Work item -
Continue the essay on medical students who believe they are the exception to the rule, picking up after its last paragraph.

If You Think You Are The Exception to the Rule, You Might Just Be The Rule
Key Takeaways
· It’s natural to think that you are an exception to the rule generally when you are consistently an exception to the rule in a specific domain. The way you prevent this belief from significantly hindering your progress is by asking yourself the following question:
o What would need to be true for me to be the exception to the rule here?
Some of my peers may be former Division 1 athletes or professionals in other fields. With a field full of top achievers in other domains, unique roadblocks emerge within the medical school sub-culture. One of them is the consistent belief that we are the exception to the rule. Whether it’s about burnout, study habit mistakes, divorce statistics, or financial freedom, we think we are different from the rest.
Those outside the field may consider this a clear example of arrogance. While this may be the case, I think there is a far more charitable way of thinking about this cultural phenomenon. Highly successful premeds and medical students have consistently learned that if they work hard enough and keep doing what they do, they are the exception to the rule. Perhaps they are not 99th percentile at everything, but they are better than most people at some things. After all they got into medical school—or so the reasoning goes.
Next, they draw a more tenuous inference. If I’m an exception to the rule by getting into medical school because of certain qualities that medical schools have validated that I possess, I might be an exception to the rule elsewhere. After all, I bring my extraordinary characteristics and skills to those domains. This line of reasoning is what births the “I’m special” medical student mentality.

Data extracts -
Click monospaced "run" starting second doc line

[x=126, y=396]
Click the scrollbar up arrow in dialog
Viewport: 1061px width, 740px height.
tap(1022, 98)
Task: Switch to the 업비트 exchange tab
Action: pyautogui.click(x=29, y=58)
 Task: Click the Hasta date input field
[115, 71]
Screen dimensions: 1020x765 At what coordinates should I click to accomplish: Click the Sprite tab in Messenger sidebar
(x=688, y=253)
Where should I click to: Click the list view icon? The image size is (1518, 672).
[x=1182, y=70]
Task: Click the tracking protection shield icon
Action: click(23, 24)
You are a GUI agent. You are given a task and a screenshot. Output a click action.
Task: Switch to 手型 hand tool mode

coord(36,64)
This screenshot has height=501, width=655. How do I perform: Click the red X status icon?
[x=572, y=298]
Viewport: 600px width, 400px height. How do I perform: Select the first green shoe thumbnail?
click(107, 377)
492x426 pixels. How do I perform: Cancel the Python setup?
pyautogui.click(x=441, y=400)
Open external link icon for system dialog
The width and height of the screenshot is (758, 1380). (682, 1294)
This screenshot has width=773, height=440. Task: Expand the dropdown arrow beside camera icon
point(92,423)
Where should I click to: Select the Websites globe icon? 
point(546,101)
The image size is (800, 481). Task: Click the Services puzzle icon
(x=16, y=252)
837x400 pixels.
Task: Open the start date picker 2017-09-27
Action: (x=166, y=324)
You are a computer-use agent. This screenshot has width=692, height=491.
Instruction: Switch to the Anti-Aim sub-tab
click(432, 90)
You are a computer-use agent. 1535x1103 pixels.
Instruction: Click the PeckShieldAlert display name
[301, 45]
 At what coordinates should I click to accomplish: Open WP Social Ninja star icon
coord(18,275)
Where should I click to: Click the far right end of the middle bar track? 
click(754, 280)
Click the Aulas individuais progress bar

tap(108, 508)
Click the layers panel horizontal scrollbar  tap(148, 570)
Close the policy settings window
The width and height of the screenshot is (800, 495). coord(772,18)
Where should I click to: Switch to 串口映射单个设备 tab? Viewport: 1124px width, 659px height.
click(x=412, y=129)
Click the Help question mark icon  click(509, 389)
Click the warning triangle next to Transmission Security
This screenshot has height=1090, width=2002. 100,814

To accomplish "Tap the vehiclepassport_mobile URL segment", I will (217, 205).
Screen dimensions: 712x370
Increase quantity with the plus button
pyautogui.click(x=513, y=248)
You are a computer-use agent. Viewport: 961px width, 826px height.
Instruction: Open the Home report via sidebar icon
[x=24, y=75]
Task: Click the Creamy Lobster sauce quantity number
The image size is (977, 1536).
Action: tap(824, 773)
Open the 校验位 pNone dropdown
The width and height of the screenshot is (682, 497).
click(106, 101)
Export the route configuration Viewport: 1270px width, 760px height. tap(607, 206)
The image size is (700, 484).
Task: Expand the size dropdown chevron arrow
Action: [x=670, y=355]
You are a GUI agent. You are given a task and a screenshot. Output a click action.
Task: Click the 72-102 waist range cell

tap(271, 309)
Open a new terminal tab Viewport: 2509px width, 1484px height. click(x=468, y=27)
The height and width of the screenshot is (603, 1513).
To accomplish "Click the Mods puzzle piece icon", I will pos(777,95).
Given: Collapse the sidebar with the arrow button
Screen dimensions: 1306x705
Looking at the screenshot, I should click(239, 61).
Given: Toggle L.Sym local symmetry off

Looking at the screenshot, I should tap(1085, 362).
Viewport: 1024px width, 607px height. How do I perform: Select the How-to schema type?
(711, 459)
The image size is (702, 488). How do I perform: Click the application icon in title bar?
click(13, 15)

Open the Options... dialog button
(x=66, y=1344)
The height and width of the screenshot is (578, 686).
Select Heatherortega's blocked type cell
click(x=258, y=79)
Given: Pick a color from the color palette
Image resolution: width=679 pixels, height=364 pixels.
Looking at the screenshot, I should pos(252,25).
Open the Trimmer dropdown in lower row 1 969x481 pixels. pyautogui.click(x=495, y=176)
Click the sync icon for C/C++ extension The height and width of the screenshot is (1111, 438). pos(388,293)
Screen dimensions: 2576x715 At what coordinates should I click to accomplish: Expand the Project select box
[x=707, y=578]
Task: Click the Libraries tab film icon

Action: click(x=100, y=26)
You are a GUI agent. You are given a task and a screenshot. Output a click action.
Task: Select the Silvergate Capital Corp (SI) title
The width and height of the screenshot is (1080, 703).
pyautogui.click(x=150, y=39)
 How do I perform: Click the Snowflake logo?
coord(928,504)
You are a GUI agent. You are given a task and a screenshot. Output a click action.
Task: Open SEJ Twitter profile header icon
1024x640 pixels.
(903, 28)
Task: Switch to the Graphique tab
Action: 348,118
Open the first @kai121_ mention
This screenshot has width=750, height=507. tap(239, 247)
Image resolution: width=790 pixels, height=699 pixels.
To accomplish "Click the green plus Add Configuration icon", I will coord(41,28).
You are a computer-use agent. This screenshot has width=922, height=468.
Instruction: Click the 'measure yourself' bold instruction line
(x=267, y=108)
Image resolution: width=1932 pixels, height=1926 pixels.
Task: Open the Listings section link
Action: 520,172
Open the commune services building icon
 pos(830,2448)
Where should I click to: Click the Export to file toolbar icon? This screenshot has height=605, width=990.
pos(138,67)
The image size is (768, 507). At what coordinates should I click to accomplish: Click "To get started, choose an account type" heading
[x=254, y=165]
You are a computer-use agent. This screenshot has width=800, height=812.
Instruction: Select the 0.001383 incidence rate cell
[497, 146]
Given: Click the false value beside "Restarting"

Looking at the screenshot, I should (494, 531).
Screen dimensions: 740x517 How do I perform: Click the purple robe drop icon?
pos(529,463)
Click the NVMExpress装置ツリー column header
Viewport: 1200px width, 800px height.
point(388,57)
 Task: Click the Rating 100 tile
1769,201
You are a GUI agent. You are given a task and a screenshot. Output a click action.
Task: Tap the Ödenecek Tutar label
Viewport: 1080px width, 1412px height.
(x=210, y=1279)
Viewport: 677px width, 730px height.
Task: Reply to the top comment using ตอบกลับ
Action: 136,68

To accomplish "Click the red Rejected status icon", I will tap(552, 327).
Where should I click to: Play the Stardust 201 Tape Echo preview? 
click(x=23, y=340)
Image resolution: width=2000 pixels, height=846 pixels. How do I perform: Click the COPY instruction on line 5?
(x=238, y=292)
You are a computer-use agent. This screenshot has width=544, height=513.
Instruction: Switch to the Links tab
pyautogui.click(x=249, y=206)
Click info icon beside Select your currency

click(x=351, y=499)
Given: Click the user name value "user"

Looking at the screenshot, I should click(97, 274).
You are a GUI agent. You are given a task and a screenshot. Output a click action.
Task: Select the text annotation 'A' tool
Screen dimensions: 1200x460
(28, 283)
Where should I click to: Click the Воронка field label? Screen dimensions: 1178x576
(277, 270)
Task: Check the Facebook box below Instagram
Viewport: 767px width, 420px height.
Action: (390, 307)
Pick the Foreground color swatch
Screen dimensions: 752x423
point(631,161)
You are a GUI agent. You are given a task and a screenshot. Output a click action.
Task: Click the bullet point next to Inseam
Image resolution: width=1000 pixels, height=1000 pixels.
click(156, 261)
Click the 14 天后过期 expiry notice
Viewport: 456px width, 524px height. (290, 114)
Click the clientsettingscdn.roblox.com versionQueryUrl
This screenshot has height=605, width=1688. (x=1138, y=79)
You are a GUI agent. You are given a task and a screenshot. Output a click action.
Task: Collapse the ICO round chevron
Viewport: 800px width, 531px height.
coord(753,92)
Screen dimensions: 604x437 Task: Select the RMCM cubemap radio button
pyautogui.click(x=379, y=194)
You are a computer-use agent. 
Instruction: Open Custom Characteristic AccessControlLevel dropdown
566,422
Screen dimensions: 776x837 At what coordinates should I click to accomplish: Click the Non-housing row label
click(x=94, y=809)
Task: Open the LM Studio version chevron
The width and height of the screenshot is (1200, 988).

Output for this exercise -
I struggle with this myself. I remember bragging to a close friend about how calm I felt during my prep for the MCAT. “The exam won’t make me anxious!” I told him confidently. After all, I had prepped well and that I knew I would score within an acceptable range. After completing my MCAT and walking away from the testing center, a twisted thought entered my mind “Did I click the wrong option and void my exam?”. I initially brushed it off as crazy, but I could not remember what option I had chosen. Then began the most caustic bout of anxiety I had ever experienced. I told my parents that I voided the exam so many times that they started to believe that I had done it and grew anxious as well. [add footnote that I did not actually void my exam…lol…]
How have I mitigated these sorts of scenarios in medical school?
After that episode, I started to ask myself a critical question when I feel like I’m an exception to a rule.
“What needs to be true for me to be an exception to the rule?”
You might think that this is a silly and easy question to answer—however—in my experience, it transforms how we think about the thing that we claim to have expertise in or are immune from.
Let’s take the MCAT anxiety, for instance. I thought I was immune to it. What needs to be true for my prior statement to be correct? Here are two quick examples of them.
1) I would need to be immune to the anxiety-inducing effects of a high-stakes 8 ½ hour exam that dictates—along with other variables—the strength of my medical school application.
2) I would also need to have a strong track record of not experiencing any anxiety before a major competition or event so that I’m not expecting a miracle [I had NO such track record].
Now that I have asked and answered the question, the thought that I’m the exception to the rule seems far less likely.